As I said:
Threebond does have a good reputation & I’ve used it, but on the very bottom end, I’m not convinced it is any better than the sanitary silicone sealant that I’ve used for years. If I still had Golden, or even Red, Hermetite to hand I would use them on the base.
My unconfirmed, unscientific belief is that Threebond is a product that may work well or better @ the elevated temperature that are encountered @ the top end of the cylinder where you can accept, or prefer a bonded seal. I used to use (wait for it!) Green Hermetite there.
However, with the changes from hot to cold as an engine runs & then stands, inevitably, there will be some movement, or ‘creep’ that must be tolerated somewhere to maintain the integrity of the whole assembly.
My preference is to acknowledge that need by utilising a compound on the base that has some degree of flexibility to allow for that movement.
IMO the Red Hermetite would be my choice from what you have available.
Seriously, the silicon sealant that smells of vinegar (preferably the low modulus, more elastic type) is incredibly well suited to sealing tasks that need to accommodate some movement without failing. Sceptics cannot understand that it can cope with the temperatures encountered (I use it on the exhaust flanges) but when you consider that silica is the most common component of sand, you begin to understand why. I NEVER use Blue Hylomar. I'd sooner use Cow Dribble.
In all of this, I’m just trying to offer a little sideways advice from what is the accepted norm, to help you reach a solution. That leaves me often vulnerable to criticism, but I wouldn’t claim to be an expert @ anything.
I can only suggest what I would try….
As for:
I have to admit to being slightly nervous about 30Nm plus Copaslip ; I reckon that's equivalent to about 40Nm dry! All my threads are brand new though, so I'll give it a go and take it up little at a time.
If you can ensure that the compounds utilised to seal are the optimum, then you should not need the kind of torque you anticipate.

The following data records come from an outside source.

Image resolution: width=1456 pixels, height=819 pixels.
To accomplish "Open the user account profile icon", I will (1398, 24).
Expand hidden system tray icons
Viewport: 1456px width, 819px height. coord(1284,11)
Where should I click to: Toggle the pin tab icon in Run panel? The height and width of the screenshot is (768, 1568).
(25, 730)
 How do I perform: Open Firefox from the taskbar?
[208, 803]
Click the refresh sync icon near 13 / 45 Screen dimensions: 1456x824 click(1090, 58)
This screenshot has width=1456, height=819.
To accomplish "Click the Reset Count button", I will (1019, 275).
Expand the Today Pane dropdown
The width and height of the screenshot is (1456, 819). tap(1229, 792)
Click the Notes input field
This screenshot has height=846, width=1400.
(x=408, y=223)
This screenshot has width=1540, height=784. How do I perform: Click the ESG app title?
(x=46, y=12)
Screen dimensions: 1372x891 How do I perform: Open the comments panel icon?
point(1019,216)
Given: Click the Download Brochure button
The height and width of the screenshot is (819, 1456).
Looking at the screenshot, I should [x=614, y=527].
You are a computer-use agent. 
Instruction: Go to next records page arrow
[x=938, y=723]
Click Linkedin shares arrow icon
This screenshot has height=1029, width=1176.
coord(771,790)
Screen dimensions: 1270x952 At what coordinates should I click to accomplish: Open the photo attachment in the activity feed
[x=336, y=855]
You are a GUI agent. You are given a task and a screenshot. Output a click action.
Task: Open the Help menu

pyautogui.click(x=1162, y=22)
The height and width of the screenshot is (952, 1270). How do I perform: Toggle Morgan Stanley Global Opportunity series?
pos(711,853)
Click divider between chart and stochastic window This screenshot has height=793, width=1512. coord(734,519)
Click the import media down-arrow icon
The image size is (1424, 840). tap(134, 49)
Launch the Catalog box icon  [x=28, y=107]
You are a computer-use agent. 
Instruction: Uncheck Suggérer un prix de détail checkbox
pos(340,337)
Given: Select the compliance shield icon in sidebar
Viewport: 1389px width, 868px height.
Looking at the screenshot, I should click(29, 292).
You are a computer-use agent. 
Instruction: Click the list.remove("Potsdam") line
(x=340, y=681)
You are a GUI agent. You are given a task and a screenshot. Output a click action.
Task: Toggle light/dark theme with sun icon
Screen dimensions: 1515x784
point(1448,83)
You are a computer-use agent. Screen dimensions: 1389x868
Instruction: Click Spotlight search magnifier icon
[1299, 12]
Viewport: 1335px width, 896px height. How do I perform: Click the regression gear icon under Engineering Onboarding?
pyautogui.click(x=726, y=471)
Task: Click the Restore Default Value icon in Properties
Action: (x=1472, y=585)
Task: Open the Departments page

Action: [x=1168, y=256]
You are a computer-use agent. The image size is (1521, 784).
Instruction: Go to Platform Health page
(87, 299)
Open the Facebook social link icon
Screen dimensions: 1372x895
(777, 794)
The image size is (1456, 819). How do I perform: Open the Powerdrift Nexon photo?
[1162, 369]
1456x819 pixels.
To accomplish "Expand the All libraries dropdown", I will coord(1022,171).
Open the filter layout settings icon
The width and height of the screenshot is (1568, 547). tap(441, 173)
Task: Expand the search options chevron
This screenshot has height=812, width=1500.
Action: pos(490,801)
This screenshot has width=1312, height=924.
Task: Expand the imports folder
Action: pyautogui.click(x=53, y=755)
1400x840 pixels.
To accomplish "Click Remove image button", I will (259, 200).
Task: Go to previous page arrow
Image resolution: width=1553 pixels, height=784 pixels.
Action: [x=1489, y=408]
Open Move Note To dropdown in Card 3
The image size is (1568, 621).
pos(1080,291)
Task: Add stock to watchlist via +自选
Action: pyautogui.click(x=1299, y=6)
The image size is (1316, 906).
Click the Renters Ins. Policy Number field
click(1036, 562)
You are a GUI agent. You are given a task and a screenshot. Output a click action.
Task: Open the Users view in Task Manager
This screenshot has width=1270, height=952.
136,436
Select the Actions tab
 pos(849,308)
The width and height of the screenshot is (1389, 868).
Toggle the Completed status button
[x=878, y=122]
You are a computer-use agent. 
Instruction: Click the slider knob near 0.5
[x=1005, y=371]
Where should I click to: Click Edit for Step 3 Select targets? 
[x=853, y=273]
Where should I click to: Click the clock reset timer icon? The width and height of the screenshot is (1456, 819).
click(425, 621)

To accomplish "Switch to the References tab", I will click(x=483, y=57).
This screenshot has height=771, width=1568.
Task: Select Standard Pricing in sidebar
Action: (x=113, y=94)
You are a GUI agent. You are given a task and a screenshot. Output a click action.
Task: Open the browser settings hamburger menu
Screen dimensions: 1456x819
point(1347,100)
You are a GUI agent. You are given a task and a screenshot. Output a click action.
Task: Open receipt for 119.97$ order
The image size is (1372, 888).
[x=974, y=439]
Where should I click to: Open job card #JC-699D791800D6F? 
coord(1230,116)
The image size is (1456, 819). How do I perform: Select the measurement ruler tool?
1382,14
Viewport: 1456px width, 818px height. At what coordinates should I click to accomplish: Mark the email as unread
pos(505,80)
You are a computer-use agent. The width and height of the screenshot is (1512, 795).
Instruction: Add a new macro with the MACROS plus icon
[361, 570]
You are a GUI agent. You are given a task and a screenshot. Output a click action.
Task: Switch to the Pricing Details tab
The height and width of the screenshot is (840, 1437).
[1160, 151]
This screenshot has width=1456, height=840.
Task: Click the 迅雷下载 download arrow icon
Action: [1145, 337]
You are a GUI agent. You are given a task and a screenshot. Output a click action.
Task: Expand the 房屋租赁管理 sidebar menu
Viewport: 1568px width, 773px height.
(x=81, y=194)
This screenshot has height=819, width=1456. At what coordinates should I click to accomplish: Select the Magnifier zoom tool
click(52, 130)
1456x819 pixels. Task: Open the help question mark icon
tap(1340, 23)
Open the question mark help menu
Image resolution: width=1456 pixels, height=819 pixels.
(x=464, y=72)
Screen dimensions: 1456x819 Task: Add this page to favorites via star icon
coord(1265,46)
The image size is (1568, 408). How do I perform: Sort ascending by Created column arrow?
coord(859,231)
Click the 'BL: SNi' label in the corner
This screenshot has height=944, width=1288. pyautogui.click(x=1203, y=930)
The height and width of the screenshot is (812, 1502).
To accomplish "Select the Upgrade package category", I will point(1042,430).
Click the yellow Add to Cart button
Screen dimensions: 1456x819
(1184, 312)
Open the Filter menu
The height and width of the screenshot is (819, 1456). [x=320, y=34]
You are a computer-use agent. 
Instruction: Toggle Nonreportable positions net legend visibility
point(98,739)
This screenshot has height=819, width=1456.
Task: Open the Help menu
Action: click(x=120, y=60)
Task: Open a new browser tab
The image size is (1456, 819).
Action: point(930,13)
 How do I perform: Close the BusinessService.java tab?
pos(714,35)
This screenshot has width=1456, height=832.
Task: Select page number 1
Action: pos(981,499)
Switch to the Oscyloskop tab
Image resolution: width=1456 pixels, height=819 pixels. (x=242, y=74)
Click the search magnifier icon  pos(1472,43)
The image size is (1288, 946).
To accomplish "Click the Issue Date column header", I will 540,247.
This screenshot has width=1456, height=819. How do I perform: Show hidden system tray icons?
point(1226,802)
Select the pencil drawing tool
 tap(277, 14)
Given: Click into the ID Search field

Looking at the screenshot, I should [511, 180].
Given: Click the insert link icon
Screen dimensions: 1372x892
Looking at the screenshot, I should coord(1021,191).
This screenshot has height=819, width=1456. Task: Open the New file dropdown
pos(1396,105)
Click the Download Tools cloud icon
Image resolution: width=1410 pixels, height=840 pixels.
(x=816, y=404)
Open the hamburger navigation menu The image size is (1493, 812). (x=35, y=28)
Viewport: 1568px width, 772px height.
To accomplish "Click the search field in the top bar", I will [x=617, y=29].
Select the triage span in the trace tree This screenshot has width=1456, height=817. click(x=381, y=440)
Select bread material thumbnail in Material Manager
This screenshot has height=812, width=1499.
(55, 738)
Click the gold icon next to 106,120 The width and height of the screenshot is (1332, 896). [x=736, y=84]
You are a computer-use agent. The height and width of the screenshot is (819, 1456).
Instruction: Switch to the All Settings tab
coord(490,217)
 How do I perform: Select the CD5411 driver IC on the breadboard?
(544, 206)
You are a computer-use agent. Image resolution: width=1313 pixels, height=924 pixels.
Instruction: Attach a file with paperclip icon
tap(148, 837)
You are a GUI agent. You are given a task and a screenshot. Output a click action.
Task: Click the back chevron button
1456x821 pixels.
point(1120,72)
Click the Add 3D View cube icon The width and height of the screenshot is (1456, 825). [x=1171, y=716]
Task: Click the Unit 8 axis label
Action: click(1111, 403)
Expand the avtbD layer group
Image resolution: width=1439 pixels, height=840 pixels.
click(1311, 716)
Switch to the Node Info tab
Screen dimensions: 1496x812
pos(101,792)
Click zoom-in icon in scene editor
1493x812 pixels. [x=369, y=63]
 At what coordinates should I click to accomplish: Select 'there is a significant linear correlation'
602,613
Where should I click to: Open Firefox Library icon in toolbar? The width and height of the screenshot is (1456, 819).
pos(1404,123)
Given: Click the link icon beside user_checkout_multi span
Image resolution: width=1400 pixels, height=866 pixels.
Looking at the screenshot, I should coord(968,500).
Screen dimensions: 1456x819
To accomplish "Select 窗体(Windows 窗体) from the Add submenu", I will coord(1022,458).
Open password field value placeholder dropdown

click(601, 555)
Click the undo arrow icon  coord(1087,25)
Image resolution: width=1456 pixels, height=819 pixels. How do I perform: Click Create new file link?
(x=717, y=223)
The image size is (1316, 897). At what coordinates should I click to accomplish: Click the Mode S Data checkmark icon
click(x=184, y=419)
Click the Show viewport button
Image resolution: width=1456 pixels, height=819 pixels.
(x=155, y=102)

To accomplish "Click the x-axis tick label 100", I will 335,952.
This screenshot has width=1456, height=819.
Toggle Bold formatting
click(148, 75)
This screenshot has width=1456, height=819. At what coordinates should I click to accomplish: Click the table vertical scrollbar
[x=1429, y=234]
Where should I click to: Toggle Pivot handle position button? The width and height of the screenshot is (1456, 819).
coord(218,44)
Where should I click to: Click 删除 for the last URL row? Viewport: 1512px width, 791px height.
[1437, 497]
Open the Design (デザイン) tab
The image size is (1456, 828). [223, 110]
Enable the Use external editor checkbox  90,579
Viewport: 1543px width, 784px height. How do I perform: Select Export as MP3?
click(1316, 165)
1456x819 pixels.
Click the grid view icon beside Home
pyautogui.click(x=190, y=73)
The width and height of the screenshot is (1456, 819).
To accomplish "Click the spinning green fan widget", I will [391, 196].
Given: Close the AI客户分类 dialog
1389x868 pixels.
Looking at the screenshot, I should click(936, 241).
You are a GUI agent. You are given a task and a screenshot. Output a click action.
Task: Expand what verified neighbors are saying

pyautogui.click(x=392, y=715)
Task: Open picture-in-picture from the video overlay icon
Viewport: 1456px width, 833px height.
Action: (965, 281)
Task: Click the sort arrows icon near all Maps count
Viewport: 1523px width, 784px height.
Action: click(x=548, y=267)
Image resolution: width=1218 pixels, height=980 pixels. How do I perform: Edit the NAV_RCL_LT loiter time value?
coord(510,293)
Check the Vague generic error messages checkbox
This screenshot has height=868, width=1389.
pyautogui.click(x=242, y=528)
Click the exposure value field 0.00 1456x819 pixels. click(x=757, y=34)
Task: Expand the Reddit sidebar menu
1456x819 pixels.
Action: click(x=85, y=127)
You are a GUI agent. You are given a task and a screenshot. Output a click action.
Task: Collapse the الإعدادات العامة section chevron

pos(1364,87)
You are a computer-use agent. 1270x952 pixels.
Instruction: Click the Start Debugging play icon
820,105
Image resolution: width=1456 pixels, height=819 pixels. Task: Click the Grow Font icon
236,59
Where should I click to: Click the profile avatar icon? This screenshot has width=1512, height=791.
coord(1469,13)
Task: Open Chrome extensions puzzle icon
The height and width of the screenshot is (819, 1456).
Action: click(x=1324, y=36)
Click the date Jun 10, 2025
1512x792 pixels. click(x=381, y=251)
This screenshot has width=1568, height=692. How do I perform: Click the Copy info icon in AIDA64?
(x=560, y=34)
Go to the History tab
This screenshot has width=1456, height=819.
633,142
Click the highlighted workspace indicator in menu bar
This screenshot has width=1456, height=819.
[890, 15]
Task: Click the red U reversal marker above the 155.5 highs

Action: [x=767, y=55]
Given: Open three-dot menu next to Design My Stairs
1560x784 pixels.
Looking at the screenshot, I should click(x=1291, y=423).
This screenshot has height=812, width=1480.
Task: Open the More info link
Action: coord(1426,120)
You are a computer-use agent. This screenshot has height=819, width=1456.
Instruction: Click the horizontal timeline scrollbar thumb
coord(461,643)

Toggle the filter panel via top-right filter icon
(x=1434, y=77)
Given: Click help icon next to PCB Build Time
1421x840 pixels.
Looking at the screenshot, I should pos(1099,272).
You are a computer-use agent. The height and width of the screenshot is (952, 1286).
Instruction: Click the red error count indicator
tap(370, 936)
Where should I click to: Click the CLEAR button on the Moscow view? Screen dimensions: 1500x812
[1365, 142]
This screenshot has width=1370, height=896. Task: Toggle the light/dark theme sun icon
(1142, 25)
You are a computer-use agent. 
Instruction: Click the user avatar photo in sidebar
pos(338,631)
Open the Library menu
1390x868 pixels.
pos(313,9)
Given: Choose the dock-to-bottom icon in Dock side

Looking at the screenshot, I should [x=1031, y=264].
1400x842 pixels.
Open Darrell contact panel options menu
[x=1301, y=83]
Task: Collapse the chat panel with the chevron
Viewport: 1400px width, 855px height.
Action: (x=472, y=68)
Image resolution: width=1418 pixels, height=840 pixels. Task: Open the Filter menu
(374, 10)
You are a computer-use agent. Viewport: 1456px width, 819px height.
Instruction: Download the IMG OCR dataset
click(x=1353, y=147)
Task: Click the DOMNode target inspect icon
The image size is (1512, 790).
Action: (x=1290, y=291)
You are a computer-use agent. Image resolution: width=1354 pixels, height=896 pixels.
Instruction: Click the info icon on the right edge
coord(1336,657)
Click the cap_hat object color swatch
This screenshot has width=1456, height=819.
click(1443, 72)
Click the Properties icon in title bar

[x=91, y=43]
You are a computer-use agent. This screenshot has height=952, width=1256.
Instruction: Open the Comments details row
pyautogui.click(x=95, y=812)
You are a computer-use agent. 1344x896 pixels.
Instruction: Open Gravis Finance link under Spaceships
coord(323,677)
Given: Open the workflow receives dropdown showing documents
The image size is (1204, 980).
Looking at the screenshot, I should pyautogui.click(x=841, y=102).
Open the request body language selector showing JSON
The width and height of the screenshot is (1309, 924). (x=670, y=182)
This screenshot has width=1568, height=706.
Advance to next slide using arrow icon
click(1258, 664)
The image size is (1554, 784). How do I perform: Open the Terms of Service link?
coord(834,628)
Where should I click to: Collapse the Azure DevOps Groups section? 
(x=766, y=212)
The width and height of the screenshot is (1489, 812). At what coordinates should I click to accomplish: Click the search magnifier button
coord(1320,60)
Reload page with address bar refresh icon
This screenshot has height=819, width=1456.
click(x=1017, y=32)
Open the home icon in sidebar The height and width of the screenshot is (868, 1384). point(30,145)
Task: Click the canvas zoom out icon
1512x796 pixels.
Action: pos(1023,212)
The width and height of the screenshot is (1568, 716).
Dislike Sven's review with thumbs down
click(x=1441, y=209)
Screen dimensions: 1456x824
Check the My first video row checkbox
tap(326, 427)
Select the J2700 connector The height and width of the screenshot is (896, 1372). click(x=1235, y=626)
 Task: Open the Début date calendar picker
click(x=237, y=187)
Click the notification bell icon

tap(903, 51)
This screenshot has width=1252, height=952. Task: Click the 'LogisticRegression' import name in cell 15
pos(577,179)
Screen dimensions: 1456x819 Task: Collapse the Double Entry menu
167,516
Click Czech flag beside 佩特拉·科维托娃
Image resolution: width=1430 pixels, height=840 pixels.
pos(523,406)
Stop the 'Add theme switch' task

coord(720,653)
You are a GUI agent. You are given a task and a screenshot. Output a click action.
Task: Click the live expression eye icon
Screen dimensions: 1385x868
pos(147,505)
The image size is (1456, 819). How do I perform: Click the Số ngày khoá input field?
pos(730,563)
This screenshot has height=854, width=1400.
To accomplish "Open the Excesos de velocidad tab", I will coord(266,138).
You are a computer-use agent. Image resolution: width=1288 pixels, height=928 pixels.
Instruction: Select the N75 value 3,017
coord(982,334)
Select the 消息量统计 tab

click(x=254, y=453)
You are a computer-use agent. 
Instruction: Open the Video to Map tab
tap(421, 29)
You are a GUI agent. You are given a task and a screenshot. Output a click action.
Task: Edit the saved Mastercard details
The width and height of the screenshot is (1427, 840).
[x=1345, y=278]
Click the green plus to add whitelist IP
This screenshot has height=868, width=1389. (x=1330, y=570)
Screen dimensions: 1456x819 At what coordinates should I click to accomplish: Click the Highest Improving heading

The thing I should empathise is I advocate some lubricity between the cylinder head nuts & studs that will remain despite the cycles of hot & cold, which Copaslip will do. This facilitates re-torquing if required. A tiny dab is all that is necessary.
My own practice has been to studlock the studs into the crankcase, often V*spa rolled thread studs with as deep as an engagement as possible. If threads (rarely) pull, I am fortunate enough to have Helicoils which many engineering manufacturers insert @ manufacture, rather than just as a fix.